If you understand the concept of a simple granny square then it can open up a whole world of creative options for you! You can use the simple pattern to add more and more rounds to the square until you have a baby blanket, a throw, or even a comforter if you just keep going!
In another light, you can stop after only a few rounds and then construct all kinds of things by sewing the smaller squares together.

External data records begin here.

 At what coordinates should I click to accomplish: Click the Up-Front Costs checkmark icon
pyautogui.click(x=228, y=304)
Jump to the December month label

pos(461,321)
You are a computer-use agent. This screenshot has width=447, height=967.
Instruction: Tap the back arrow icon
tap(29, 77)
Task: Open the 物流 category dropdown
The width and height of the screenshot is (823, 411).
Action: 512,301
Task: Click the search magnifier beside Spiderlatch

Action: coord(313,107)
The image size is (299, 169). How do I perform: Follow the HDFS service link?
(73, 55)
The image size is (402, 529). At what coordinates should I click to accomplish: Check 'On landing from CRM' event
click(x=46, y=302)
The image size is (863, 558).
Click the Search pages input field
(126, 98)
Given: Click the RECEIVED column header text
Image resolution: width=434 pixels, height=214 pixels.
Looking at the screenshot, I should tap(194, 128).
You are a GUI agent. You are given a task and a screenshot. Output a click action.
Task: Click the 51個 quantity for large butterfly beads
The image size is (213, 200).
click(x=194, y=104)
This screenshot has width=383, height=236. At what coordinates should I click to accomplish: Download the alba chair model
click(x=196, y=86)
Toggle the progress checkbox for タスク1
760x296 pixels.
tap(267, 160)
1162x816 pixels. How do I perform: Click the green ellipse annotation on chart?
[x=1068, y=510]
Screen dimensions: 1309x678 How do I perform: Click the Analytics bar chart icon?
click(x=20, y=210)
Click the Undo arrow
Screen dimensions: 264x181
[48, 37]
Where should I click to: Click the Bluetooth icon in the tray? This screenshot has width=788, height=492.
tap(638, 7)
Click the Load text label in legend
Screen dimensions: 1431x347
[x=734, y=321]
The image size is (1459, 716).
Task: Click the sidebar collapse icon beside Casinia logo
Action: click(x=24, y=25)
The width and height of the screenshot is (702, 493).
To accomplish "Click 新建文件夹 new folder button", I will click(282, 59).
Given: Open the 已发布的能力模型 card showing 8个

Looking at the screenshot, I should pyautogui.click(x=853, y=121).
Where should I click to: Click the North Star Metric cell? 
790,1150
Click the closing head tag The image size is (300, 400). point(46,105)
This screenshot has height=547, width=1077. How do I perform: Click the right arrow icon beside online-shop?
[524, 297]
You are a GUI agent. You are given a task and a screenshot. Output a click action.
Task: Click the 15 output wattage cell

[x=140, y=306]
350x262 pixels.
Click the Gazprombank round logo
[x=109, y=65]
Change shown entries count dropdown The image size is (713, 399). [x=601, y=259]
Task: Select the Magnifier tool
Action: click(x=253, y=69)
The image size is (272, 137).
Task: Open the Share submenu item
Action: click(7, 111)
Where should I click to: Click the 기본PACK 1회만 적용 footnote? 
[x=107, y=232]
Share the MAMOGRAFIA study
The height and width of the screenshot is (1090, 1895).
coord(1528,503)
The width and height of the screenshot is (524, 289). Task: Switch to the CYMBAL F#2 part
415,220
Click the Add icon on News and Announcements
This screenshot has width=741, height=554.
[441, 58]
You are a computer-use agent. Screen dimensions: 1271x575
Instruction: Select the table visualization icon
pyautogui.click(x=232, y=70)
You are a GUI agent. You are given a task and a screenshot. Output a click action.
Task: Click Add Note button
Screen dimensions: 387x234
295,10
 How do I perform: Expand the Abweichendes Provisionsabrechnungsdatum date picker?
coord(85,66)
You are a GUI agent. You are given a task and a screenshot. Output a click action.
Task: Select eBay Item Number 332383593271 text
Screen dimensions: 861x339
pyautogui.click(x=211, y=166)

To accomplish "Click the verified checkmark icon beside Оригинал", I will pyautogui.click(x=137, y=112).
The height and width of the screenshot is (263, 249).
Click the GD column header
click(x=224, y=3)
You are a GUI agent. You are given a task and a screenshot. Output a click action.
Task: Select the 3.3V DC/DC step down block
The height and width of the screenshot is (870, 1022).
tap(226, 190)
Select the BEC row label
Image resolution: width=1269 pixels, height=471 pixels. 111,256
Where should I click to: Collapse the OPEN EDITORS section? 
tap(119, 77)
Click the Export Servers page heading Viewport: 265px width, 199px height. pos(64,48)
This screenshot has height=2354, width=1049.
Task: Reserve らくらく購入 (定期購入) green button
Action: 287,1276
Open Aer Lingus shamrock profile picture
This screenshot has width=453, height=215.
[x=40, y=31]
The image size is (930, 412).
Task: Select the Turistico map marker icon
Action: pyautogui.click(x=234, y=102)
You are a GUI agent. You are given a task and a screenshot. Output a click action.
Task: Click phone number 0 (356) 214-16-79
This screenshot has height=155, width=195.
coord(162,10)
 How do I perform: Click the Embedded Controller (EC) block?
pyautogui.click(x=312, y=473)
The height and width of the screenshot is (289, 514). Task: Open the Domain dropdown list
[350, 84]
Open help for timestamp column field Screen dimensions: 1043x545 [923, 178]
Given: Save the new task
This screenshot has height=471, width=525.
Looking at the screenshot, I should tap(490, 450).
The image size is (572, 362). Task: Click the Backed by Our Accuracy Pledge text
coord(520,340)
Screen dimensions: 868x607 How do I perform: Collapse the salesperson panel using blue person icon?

Right now I’m going to show you how to get those rounds started. You need to know how to chain and how to work a double crochet, and how to join with a slip stitch. If you don’t know how to do those or if you need a refresher, I’ve made a video tutorial for each which you can view here:
*Note: If the whole magic knot thing is too much to begin with, ignore it and just tie your yarn around the wide part or your hook, then double knot it. That’s what I usually do anyway. The magic knot just makes it look more smooth or something like that…but no one ever mentions noticing whether I use it or ‘knot’. Hehehe, *snort*.
I’ll also add a link to the simple written pattern so that once you get the hang of creating these squares you’ll have a place to glance over the pattern without all the pictures once you don’t need them.
*Note on hook size and yarn: When I make these squares, I’m using a size K (6.50MM) hook and Red Heart Super Saver Yarn. The great thing about granny squares is that they can be so versatile very quickly. If you want smaller squares, you can use a smaller hook, like an F hook, for example. If you’re like me and want to work things up more quickly, you can use a size N hook and tie two strands of yarn together to work with at the same time and make a chunky granny square blanket. It’s up to you and your favorite hooks! Just remember that the smaller the hook, the tighter the stitches will be, which can be very lovely, but also the smaller the hook the longer it’s going to take you. I go for larger hooks.